COMPITO BREVE – Nel brano sul comunismo secondo Guattari e Negri, elenca gli aggettivi riferiti all'uomo al cui modo di essere appartiene il lavoro.

ESTRATTO DELLA FONTE –
* * * * * * * * *

Si tratta di un comunismo pensato come immaginazione basata sui processi collettivi e individuali che attraversa il mondo non sotto forma di una fantasma ma come un’onda di rifiuto e speranza. Il comunismo è il grido di lotta e di vita contro l’accerchiamento dell’organizzazione capitalista e socialista del lavoro che sta portando il mondo, nel momento in cui il libro viene scritto, verso lo sterminio dell’umanità. Negri e Guattari parlano della minaccia della guerra e della distruzione via nucleare associata all’evoluzione dello sfruttamento. Per evitare un simile esito serve un’azione collettiva di libertà.

Descrivono, inoltre, una vita quotidiana soggetta alla paura trascendentale che si infiltra nelle coscienze individuali e porta alla polarizzazione dell’umanità attorno ad un punto di catastrofe. Le coscienze delle persone polverizzate si riducono ad abbandonarsi alla disperazione individualizzata e ad una implosione personale degli universi di valore. Guattari e Negri sostengono che tutte le forme di impotenza si ancorano a questo processo. Lo sfruttamento è diventata una paura universale fisica e metafisica che coinvolge le linee di singolarità del desiderio. Allo stesso tempo lo sviluppo della scienza e della potenza produttiva hanno raggiunto un tale livello da porre l’alternativa tra distruzione e comunismo che va inteso come liberazione del lavoro per valorizzare le potenzialità della produzione collettiva.

Il comunismo è la creazione delle condizioni per il rinnovamento della produzione sociale e dell’attività umana con il dispiegamento dei processi di autorganizzazione, autovalorizzazione con l’intento di riappropriarsi del lavoro come attività liberatrice e creatrice che modifica i rapporti tra soggetti per generare nuovi rapporti di desiderio per ribaltare la situazione presente.

Il lavoro, dicono Guattari e Negri, può essere liberato perché fa parte del modo di essere di un uomo razionale, solidale e collettivo. Tuttavia dobbiamo scontrarci con la capacità del Capitale nell’utilizzo della forza collettiva del lavoro nelle sue molteplici variazioni come variabile dipendente mentre si presenta come un invariante non delimitabile. Si tratta di un’aporia con cui i movimenti devono confrontarsi. Il rifiuto del lavoro diventa una prospettiva di lotta per distruggere le strutture che impediscono la vera liberazione del lavoro.

* * * * * * * * *

MATERIALE –
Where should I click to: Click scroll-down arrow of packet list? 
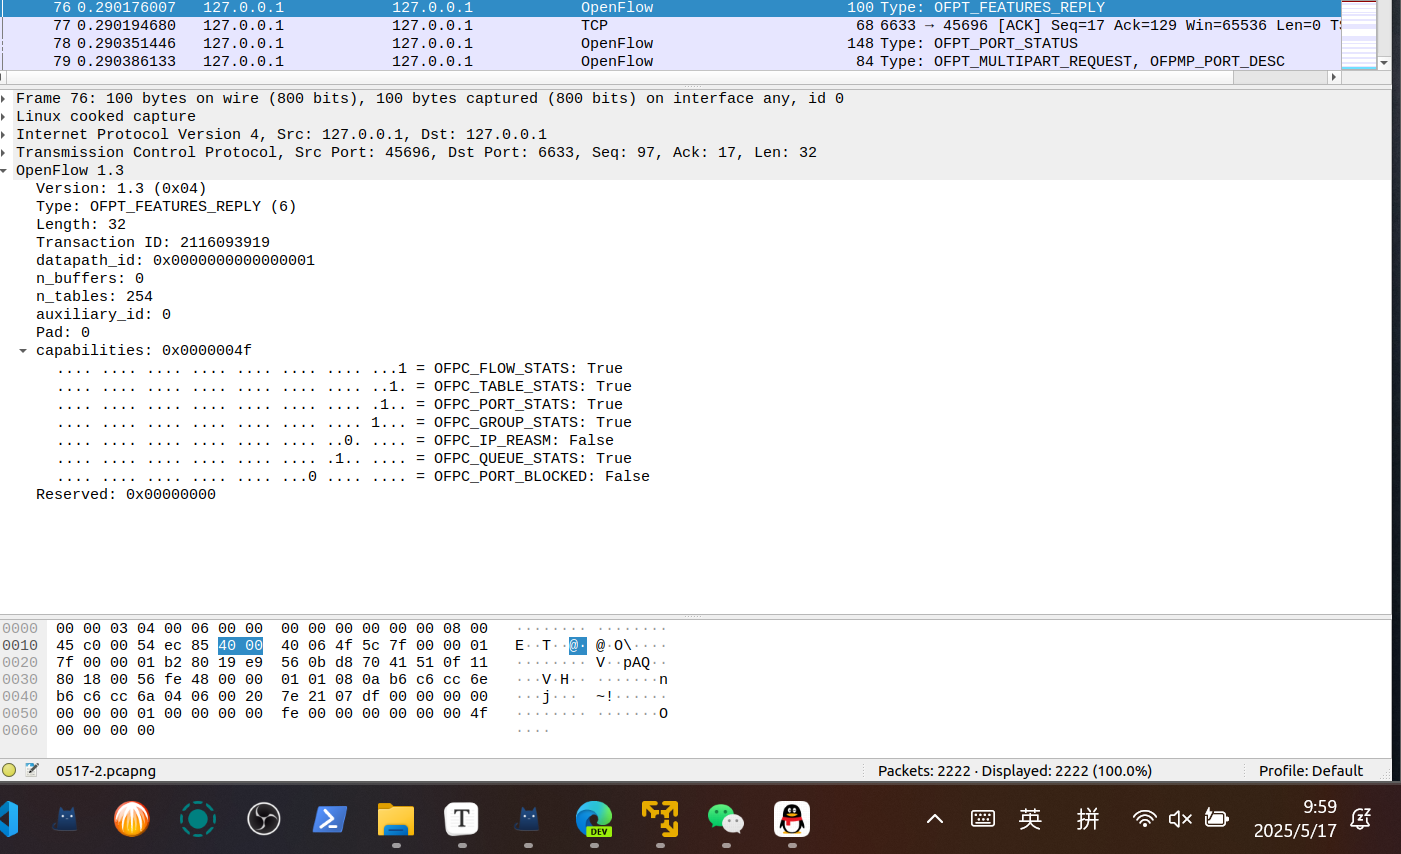pyautogui.click(x=1384, y=62)

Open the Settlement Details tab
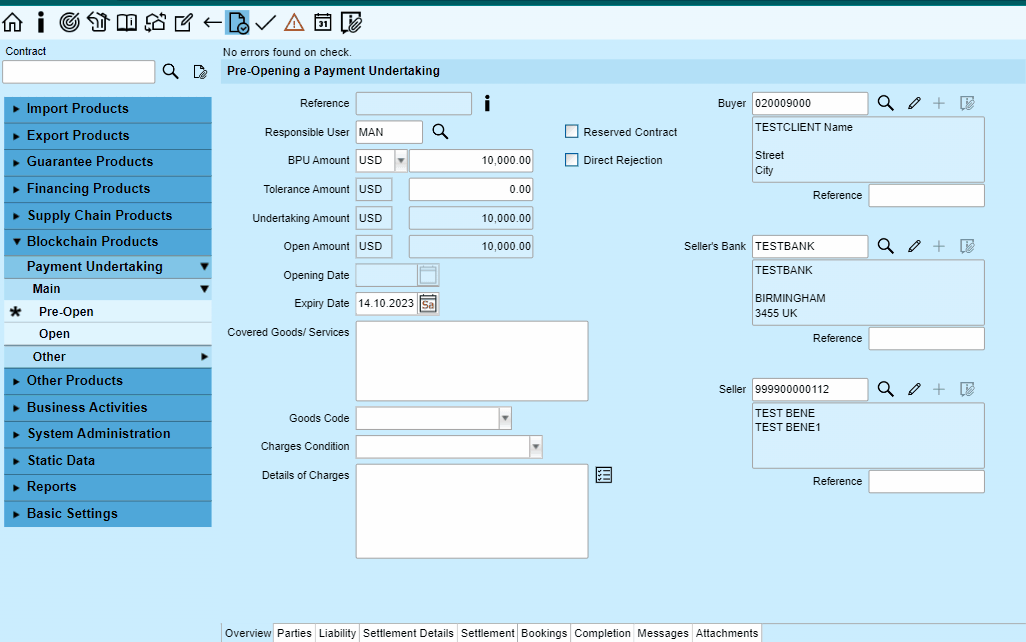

* * * * * * * * *

SOLUZIONE – Razionale, solidale e collettivo.